The Return of Seller Financing - Compete With The Banks and Win
The concept of seller financing, mostly in the form of Land Contract financing (referred to as "Contract for Deed" in some states) is making a comeback. When residential lending dries up, land contract financing can be a beneficial alternative for both seller and buyer.
In such a transaction, the seller wins because land contract financing can make the difference between a sale and remaining endlessly stuck in the property. And the interest earned on a contract sale can take some of the sting out of a lower sales price than the seller had hoped to receive. Plus, there's always the happy prospect of that "balloon payment" at the end of the contract term. There may also be tax advantages to selling under a land contract (consult your tax preparer or tax attorney).

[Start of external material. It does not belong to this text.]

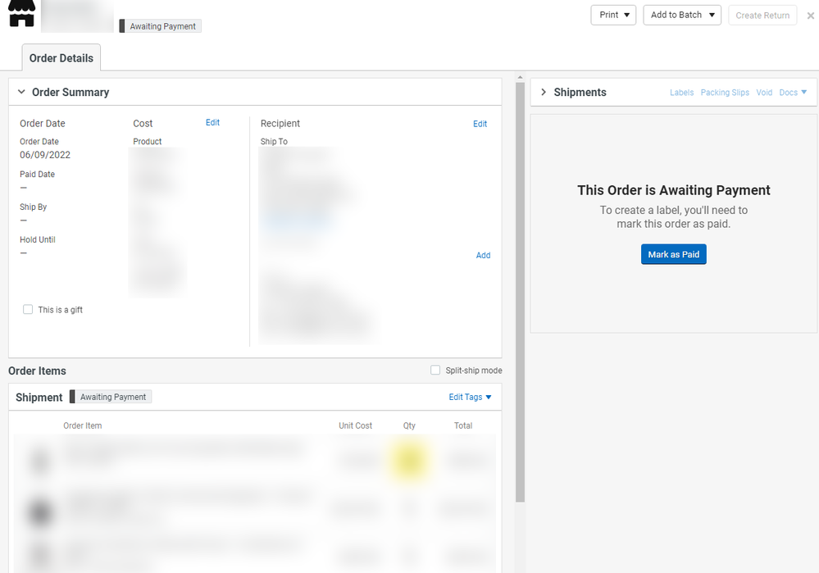Open the Add to Batch dropdown
Screen dimensions: 819x573
coord(681,15)
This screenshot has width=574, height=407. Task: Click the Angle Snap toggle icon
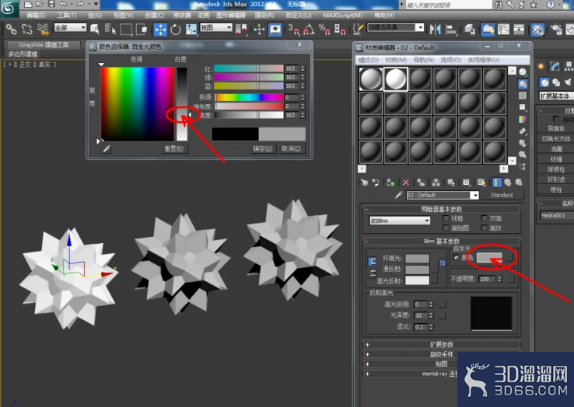tap(309, 30)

The buyer wins too. Qualifying is, on the whole, less problematic. Terms are negotiable and your're negotiating with an individual, not a corporation or a loan committee.
Sure, there's risk involved. Unless there's something stated to the contrary in the terms of the agreement, there's typically no redemption period. If the buyer stops paying the seller gets the property back in short order. For the seller, one risk is that the seller may not want the property back.
I meet buyers and sellers who choose land contract financing in part because it gives them the opportunity to flip off the local bank.
Until residential lending comes back, expect to see more of such creative financing alternatives.